Politiques publiques des travaux de recherche en éducation au Cameroun : Redéfinir l’importance et la prise en compte des mémoires, étude de cas à l’Université de Ngaoundéré
PANDJI KAWE Guy Rostand
Doctorant en Histoire politique et culturelle
Faculté des Arts, Lettres et Sciences Humaines
Université de Ngaoundéré
Email: kawecm@afrik.com
Cette proposition s’attarde sur le faible pris en compte des travaux de recherche universitaires dans les politiques publiques d’éducation au Cameroun. Cette situation prévaut généralement dans un grand nombre d’universités, en particulier dans les sciences sociales. Dans un environnement où la culture de l’obtention du diplôme et le chômage tendent à déprécier la valeur de la recherche en elle-même, les travaux de recherche, parfois le fruit de mois entiers de labeur ne servent plus, ou ne servent pas à ceux à qui ils sont destinés. Nous nous appuyons sur l’exemple de l’Université de Ngaoundéré, en particulier au sein des départements d’histoire et de sociologie, où de nombreux travaux en sciences de l’éducation ont été entrepris au cours de ces dernières années. Ces départements sont, plus que les autres de l’institution, ceux qui ont le plus contribué à la production brute d’éléments importants pour un meilleur système de l’éducation, tant au Nord-Cameroun que dans d’autres régions.

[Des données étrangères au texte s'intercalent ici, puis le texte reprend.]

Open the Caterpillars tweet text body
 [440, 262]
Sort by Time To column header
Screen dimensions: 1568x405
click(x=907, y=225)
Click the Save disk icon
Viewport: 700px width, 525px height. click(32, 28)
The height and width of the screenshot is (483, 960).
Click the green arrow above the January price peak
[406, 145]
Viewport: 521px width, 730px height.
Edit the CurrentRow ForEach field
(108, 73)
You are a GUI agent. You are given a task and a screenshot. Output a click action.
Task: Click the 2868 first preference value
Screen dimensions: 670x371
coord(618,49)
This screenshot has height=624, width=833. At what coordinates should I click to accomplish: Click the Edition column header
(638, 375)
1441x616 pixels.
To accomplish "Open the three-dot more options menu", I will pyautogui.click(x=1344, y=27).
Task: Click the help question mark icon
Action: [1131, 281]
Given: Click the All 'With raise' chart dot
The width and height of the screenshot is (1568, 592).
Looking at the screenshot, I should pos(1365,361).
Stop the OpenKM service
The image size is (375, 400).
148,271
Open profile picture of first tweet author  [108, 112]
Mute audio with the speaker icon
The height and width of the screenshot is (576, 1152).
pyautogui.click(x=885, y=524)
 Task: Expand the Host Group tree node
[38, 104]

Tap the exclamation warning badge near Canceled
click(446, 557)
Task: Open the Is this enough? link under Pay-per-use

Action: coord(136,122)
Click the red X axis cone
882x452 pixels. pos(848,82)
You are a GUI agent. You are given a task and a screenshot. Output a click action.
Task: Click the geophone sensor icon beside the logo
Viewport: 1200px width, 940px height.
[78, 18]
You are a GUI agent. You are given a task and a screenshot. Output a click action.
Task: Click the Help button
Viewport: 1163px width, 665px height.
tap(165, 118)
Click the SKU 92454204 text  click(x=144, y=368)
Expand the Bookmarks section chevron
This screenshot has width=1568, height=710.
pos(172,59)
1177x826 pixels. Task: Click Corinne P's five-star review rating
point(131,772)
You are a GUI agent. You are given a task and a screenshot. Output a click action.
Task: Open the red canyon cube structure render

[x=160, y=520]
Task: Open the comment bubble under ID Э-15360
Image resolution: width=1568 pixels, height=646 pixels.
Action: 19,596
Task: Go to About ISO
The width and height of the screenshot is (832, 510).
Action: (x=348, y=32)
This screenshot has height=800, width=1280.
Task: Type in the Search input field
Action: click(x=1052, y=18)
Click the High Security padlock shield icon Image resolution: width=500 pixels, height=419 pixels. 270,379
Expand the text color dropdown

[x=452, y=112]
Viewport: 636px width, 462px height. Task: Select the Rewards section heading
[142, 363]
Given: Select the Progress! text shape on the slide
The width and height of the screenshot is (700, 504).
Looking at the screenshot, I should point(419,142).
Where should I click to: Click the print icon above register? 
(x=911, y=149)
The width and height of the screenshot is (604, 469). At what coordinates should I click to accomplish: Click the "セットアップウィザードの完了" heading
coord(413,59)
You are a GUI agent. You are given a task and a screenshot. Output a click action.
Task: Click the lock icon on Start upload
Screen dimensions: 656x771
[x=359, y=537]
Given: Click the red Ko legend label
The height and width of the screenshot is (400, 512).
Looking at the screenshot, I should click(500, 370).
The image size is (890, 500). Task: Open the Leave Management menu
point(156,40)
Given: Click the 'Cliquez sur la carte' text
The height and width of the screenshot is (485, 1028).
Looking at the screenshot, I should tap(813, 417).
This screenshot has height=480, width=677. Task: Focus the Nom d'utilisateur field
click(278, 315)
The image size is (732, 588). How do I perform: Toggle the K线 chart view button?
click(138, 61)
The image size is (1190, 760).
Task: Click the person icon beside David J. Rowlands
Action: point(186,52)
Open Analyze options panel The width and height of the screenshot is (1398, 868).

Notre proposition passe en revue certains problèmes de l’éducation au Cameroun, aux niveaux inférieurs et universitaires, et retrace sur la base des documents de recherche existant, certaines suggestions susceptibles d’en réduire au moins l’importance. Nous développons par la suite les raisons qui expliquent le peu de considération dont les travaux de recherche en éducation font l’objet au sein des politiques publiques et locales. Enfin, cette contribution passe en revue les domaines au sein desquels ces travaux semblent encore être utiles et sont utilisés, en suggérant des pistes de réflexion qui aideraient à en faire un meilleur usage.